Metadata-Version: 2.1
Name: proxpi
Version: 0.1.0
Summary: PyPI caching mirror
Home-page: https://github.com/EpicWink/proxpi
Author: Laurie O
Author-email: laurie_opperman@hotmail.com
License: MIT
Description: # proxpi
        [![Build status](
        https://github.com/EpicWink/proxpi/workflows/test/badge.svg?branch=master)](
        https://github.com/EpicWink/proxpi/actions?query=branch%3Amaster+workflow%3Atest)
        [![codecov](https://codecov.io/gh/EpicWink/proxpi/branch/master/graph/badge.svg)](
        https://codecov.io/gh/EpicWink/proxpi)
        
        PyPI caching mirror
        
        * Host a proxy PyPI mirror server with caching
          * Cache the index (package list and packages' file list)
          * Cache the package files
        * Support multiple indices
        * Set index cache times-to-live (individually for each index)
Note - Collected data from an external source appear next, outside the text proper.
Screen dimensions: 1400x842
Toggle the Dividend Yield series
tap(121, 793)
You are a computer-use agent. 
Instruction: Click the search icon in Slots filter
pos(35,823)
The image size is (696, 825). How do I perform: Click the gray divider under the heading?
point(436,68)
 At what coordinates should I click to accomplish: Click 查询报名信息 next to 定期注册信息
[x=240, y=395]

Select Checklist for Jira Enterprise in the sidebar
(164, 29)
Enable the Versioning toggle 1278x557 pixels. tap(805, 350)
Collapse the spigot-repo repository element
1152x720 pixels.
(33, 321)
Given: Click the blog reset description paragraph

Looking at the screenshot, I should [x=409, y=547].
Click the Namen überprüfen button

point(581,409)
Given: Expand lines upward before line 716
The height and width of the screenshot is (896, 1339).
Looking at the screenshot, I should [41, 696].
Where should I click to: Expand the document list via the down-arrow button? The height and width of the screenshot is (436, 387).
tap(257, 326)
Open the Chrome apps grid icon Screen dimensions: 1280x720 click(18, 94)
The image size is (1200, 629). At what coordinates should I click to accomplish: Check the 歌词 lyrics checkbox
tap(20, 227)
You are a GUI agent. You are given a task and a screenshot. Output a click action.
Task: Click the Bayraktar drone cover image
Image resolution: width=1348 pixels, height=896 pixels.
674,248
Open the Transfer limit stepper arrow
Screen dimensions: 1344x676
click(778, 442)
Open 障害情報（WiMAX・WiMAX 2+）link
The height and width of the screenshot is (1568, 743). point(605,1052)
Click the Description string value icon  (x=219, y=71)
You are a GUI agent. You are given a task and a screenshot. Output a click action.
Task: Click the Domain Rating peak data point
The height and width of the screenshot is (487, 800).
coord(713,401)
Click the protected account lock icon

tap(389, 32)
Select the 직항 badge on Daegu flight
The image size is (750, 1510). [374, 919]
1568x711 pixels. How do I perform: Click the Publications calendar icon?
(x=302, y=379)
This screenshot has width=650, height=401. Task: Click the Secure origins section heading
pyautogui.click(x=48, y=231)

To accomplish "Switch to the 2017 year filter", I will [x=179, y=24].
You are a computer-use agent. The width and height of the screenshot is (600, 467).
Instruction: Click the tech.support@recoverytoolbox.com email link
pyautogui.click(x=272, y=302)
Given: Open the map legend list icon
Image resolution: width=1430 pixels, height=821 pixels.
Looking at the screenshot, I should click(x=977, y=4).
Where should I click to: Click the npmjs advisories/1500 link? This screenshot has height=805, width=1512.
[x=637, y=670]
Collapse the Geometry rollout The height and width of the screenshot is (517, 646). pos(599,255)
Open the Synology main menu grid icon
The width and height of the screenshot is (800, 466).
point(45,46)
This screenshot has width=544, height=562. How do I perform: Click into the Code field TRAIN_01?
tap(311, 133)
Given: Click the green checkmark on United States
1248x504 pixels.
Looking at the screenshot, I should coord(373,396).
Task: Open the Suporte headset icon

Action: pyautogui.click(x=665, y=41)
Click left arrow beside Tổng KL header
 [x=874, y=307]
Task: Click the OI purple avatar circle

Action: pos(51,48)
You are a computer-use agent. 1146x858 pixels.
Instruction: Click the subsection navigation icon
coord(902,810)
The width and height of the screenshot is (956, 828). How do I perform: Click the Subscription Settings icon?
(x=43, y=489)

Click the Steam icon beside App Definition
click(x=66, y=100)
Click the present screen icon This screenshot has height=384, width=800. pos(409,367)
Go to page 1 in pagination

        * Set files cache max-size on disk
        * Manually invalidate index cache
        
        ## Installation
        ```bash
        pip install proxpi
        ```
        
        Install `coloredlogs` as well to get coloured logging
        
        ## Usage
        Either run `flask` locally
        ```bash
        FLASK_APP=proxpi.server flask run
        ```
        
        Or use Docker
        ```bash
        docker run -p 5000:5000 epicwink/proxpi
        ```
        
        See `flask run --help` for more information on address and port binding, and certificate
        specification to use HTTPS. Alternatively, bring your own WSGI server.
        
        Use PIP's index-URL flag to install packages via the proxy
        
        ```bash
        pip install --index-url http://127.0.0.1:5000/index/ simplejson
        ```
        
        ### Cache invalidation
        ```bash
        curl -X DELETE http://127.0.0.1:5000/cache/simplejson
        curl -X DELETE http://127.0.0.1:5000/cache/list
        ```
        
        If you need to invalidate a locally cached file, restart the server: files should never
        change in a package index.
        
        ### Environment variables
        * `PROXPI_INDEX_URL`: index URL, default: https://pypi.org/simple/
        * `PROXPI_INDEX_TTL`: index cache time-to-live in seconds,
           default: 30 minutes. Disable index-cache by setting this to 0
        * `PROXPI_EXTRA_INDEX_URLS`: extra index URLs (comma-separated)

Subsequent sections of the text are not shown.